The D.C. neurosurgeon whom I quoted here and whose mortality chart I reproduced here writes to comment on the need for, and difficulty of obtaining, accurate COVID-19 testing. Please note, especially, his conclusion:
The accuracy of testing for COVID-19 needs to be discussed, as all the numbers we are following (and the massive reaction to it) hinge on the tests’ accuracy. As of now, global testing for COVID is based on a tribal group of genetic tests, that differ by country, region, and laboratory. The CDC test, for example, tests a different set of genes, than say the German WHO test. These tests were rapidly developed under a lot of pressure, and potentially have error (as we already saw with the CDC test).
For the most part, the validation and specifications for these tests have not been publicly released, and probably have variation across methods and even laboratories. As a clinician, we look at the false positive and false negative rates of a diagnostic test. However, even very accurate tests can lead to a very high false positive rate, if the condition prevalence is low. How? The answer is through conditional (Bayesian) probability. Imagine if you have a population of 100 people, of which 1 truly has Disease X. Your test has a 5% false positive rate, and a 5% false negative rate. If you test all 100, ~6 will test positive (the one true positive, and the 5 false positive), but only 1 will be truly positive. This means, even with a 95% accurate test, there is an 87% chance that a positive test represents a false positive!

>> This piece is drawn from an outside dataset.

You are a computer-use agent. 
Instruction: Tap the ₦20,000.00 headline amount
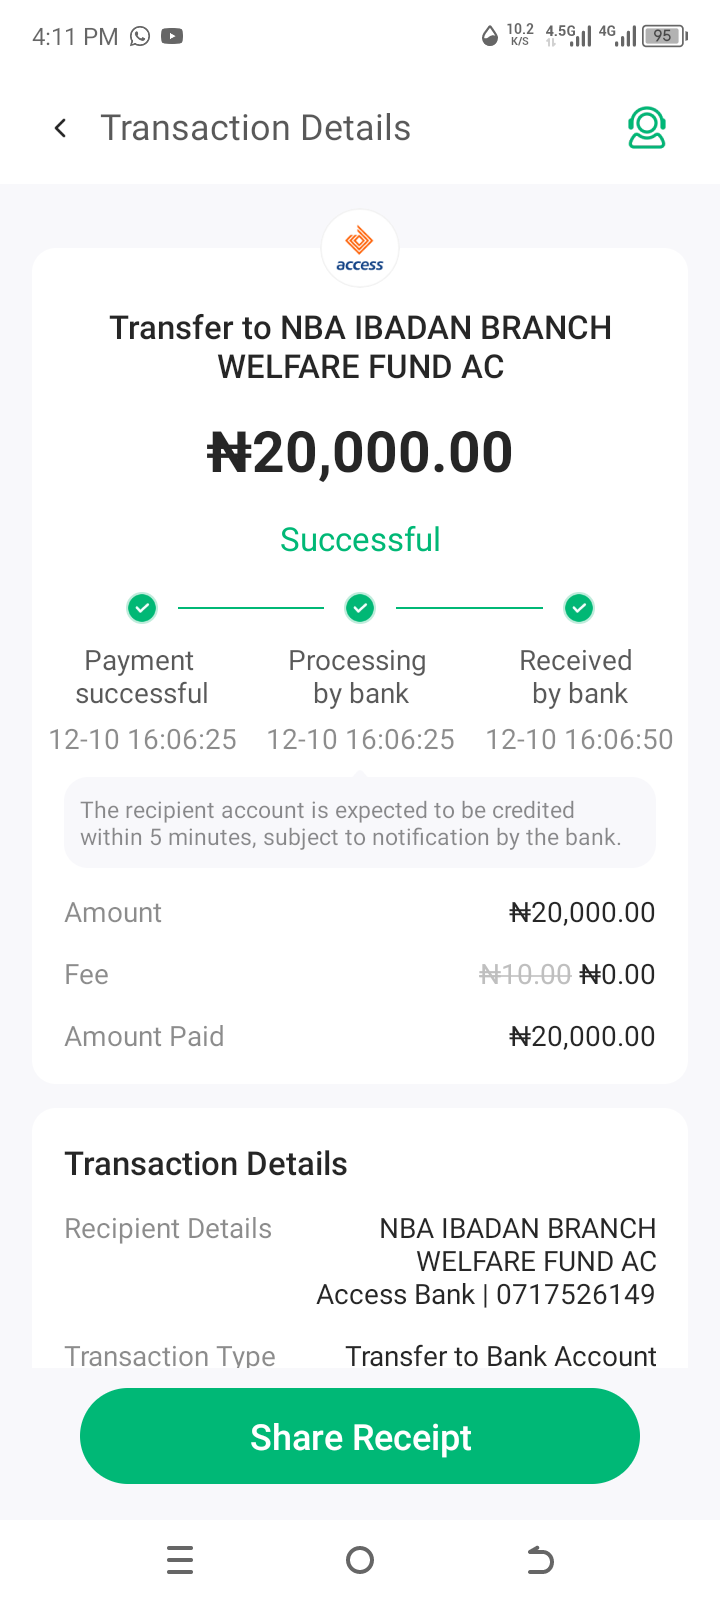tap(360, 452)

We know very little about the false positive and false negative rates of these varied tests. Similar PCR (gene) tests for common respiratory viruses have a 1-2% false positive/false negative rate (https://www.biomerieux-diagnostics.com/filmarrayr-respiratory-panel). For COVID, since the numbers being reported (e.g. on Worldometer) are positives, it is very possible that a large fraction of this number could represent false positives, in relatively low prevalence situations. It depends on adequate pre-test screening and limiting the test to high-risk populations (where have we heard this before?!). As we test more, we will find more positives — but only a fraction can be expected to be true, and the true positive rate will decrease as testing expands. As Dr.Birx (White House COVID Coordinator) said on Tuesday, “Quality testing,” she said, is “paramount.” “It doesn’t help to put out a test where 50 percent are false positives.” This is a very crucial point — with significant political implications. The CDC’s methodological and quality concerns are being mistaken for a “botching,” rather than a quality concern and a very basic epidemiological principle.